WHAT THE TASK REQUIRES →
Please filter the data down to the lines that include the word "agent" and copy them.

─── RECORDS SHOWN

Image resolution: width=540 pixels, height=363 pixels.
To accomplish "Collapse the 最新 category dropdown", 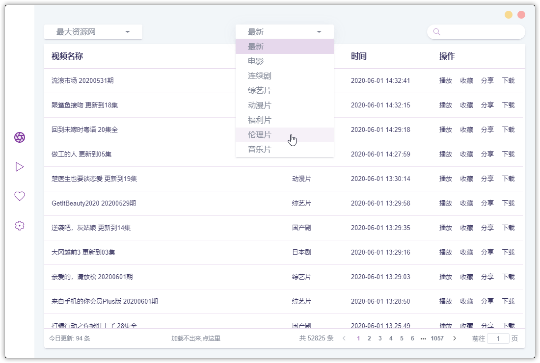I will (285, 32).
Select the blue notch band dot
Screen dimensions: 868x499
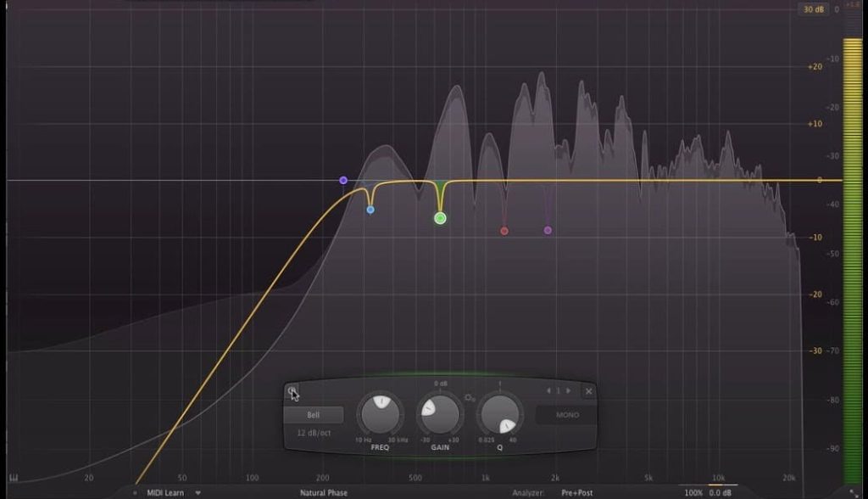click(x=369, y=207)
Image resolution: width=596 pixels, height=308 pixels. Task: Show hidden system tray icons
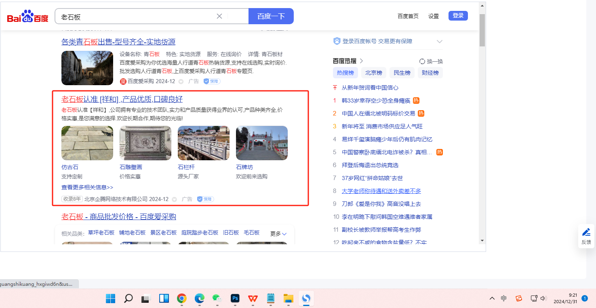click(492, 298)
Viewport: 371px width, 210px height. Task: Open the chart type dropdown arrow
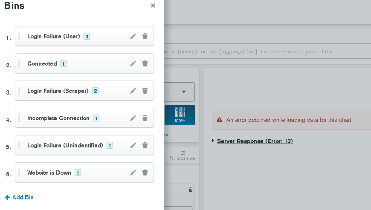pyautogui.click(x=184, y=92)
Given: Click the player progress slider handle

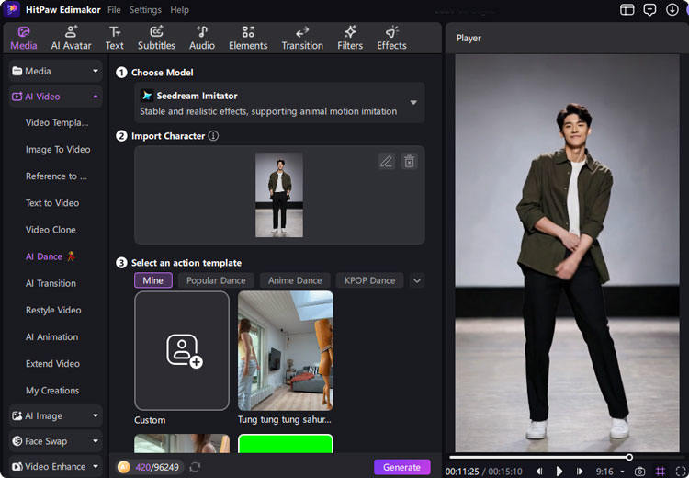Looking at the screenshot, I should click(x=629, y=458).
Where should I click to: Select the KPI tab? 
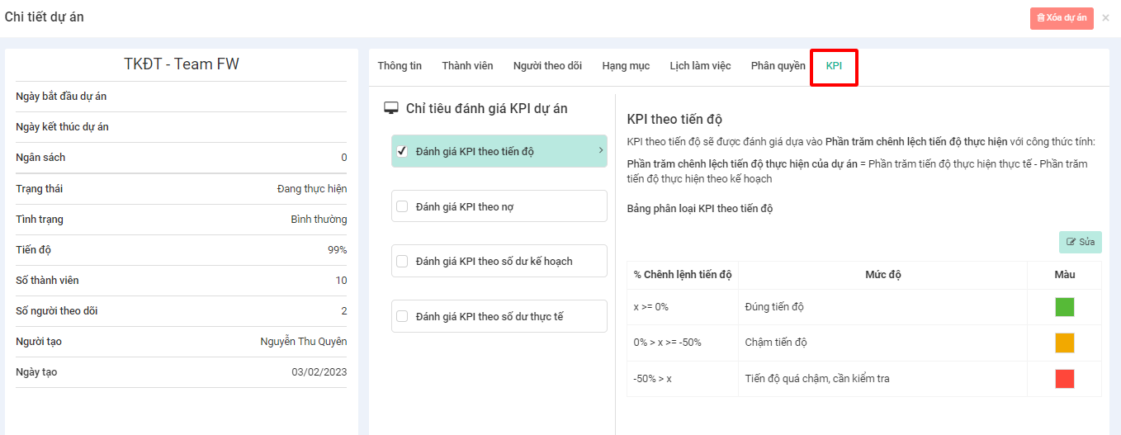click(834, 66)
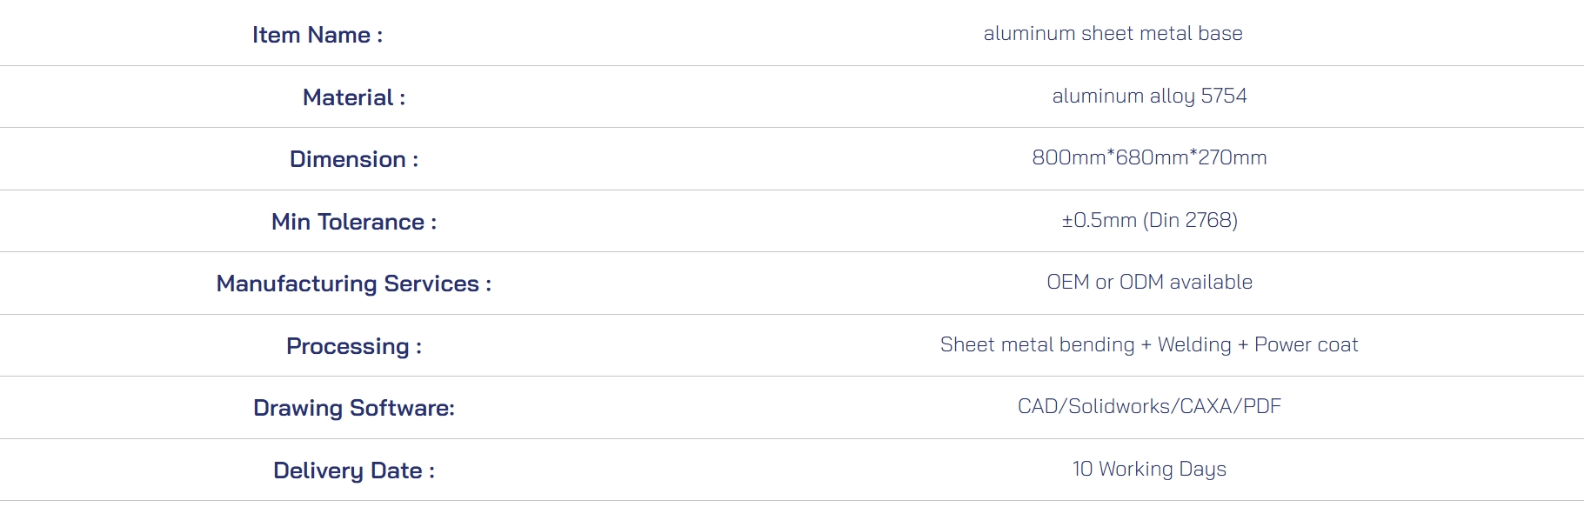This screenshot has height=507, width=1584.
Task: Click the 'CAD/Solidworks/CAXA/PDF' value
Action: [x=1148, y=407]
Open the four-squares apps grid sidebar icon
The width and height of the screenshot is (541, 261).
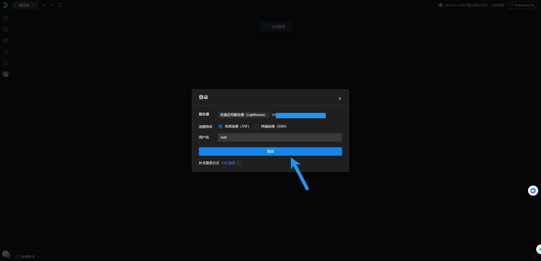click(x=6, y=18)
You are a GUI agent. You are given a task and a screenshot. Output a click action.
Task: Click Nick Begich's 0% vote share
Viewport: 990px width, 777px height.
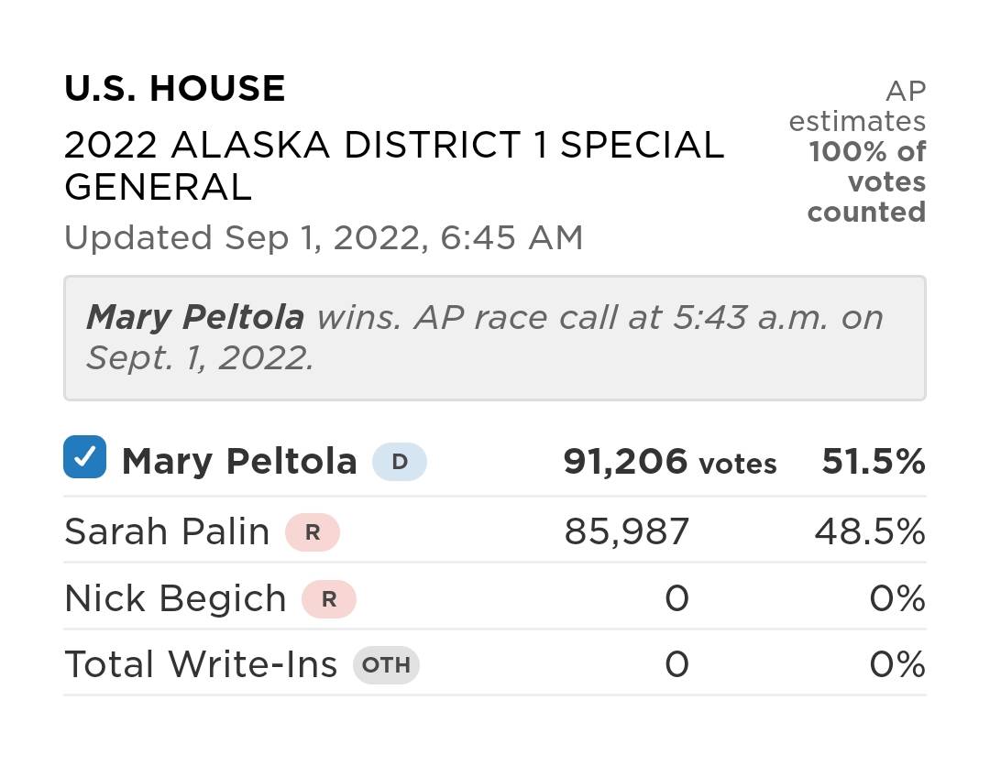[x=897, y=599]
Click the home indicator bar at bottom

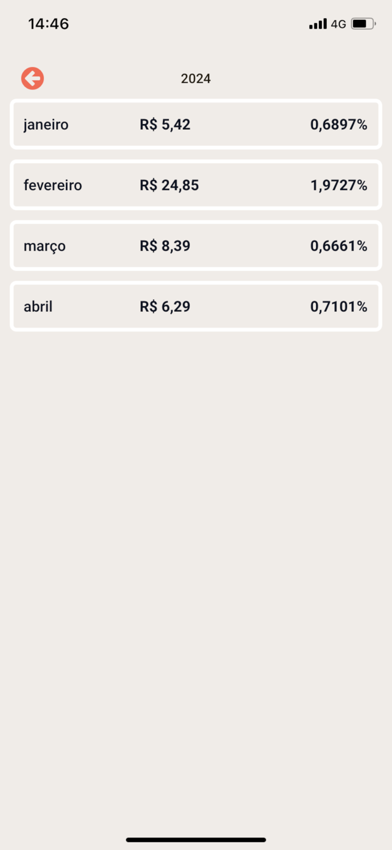(196, 840)
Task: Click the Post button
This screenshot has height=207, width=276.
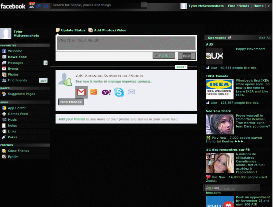Action: (x=186, y=56)
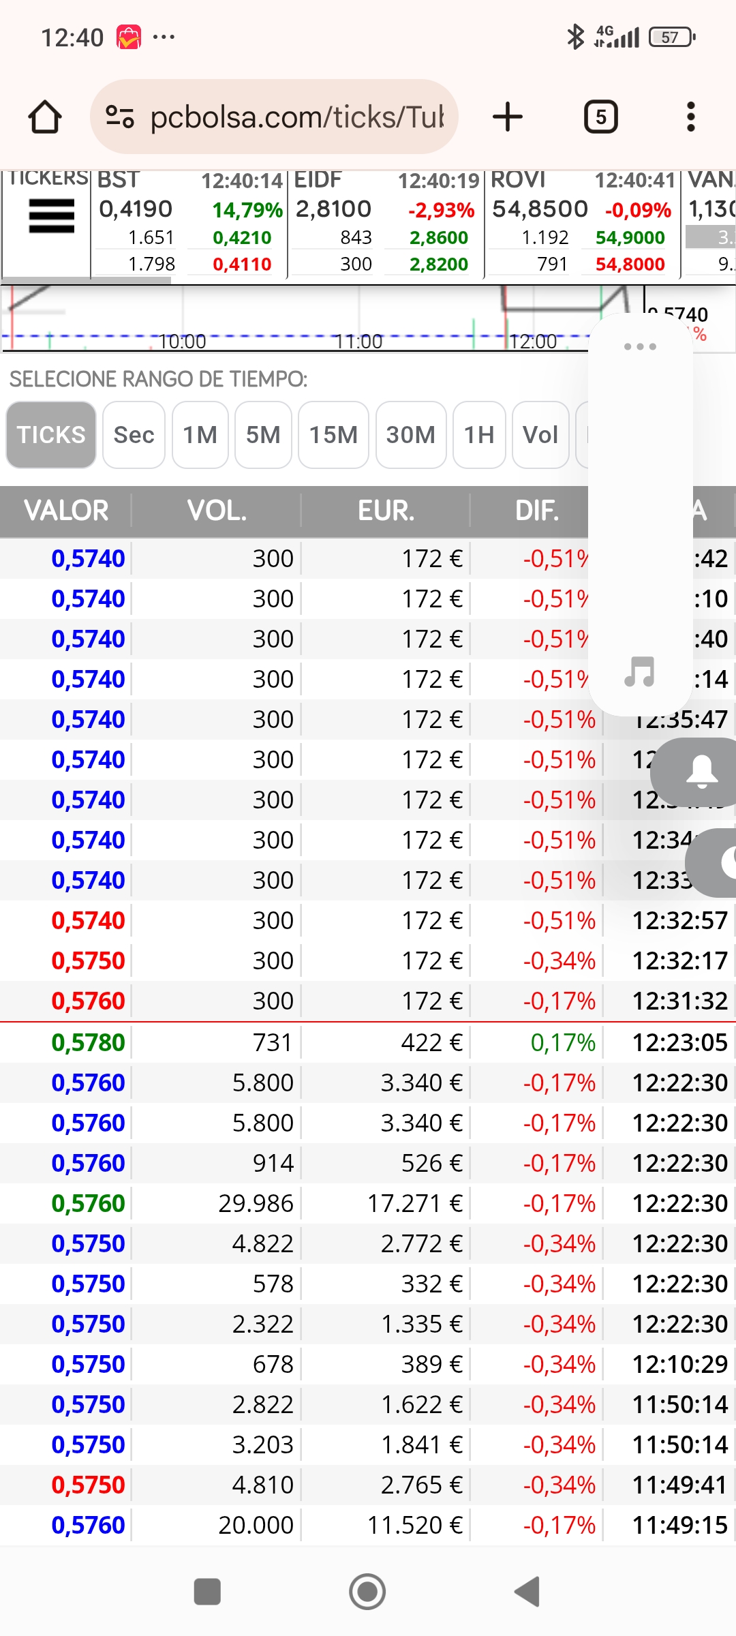Open the browser three-dot overflow menu

(x=691, y=117)
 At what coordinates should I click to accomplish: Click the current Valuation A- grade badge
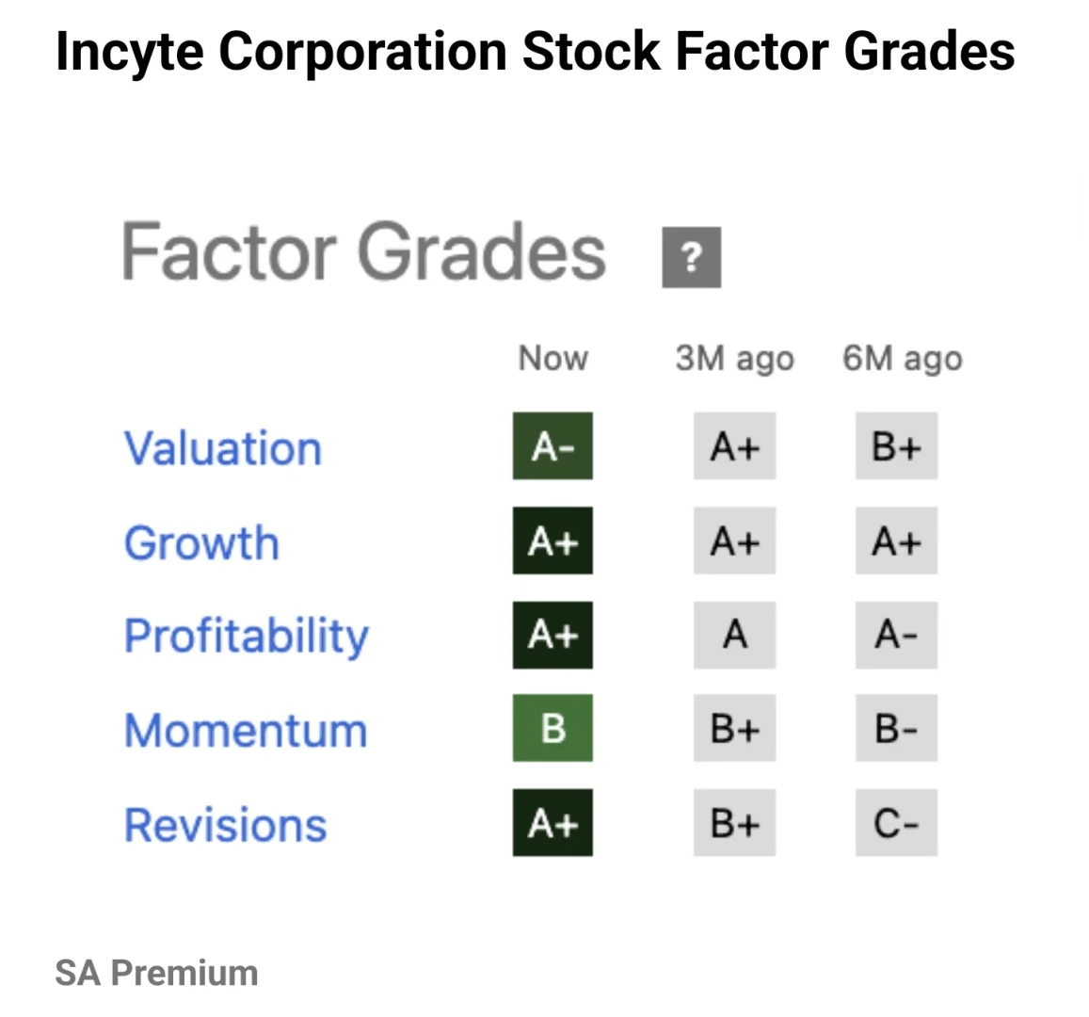(553, 446)
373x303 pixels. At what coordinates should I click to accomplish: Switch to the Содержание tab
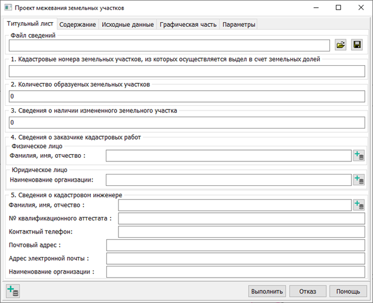click(x=77, y=25)
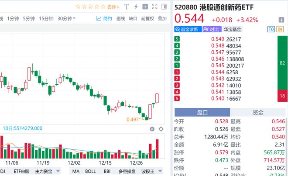Expand the 30分钟 timeframe dropdown
The width and height of the screenshot is (288, 176).
tap(74, 19)
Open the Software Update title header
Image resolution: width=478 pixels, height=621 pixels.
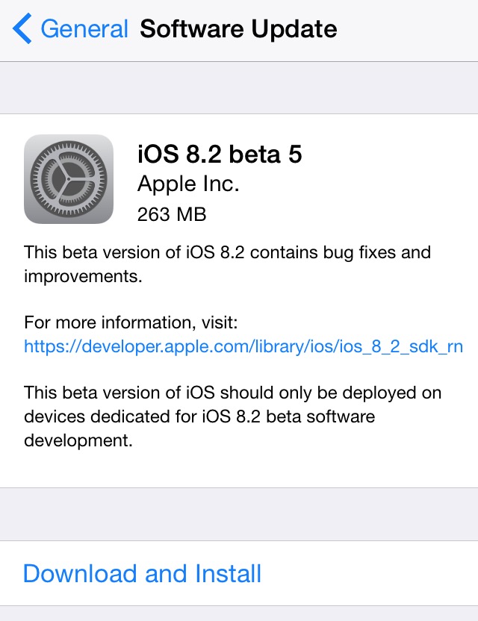(238, 28)
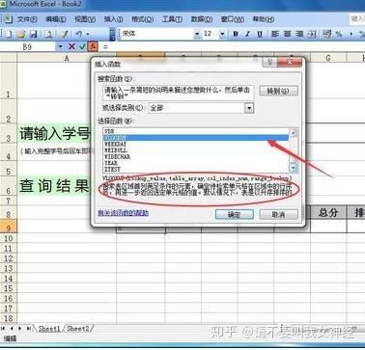
Task: Open the 插入 menu
Action: pos(113,19)
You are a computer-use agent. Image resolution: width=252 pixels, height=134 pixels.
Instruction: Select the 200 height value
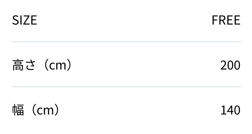[x=230, y=65]
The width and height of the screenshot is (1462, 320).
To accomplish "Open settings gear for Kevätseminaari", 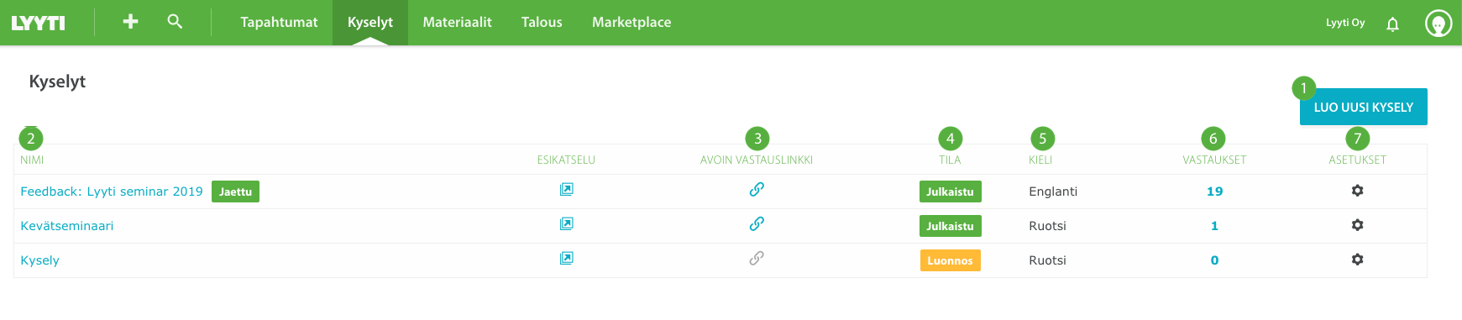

──────

ANSWER FOR THE TASK →
You are a GUI agent. You are given a task and a screenshot. Output a click action.
You are a computer-use agent. Image resolution: width=252 pixels, height=134 pixels.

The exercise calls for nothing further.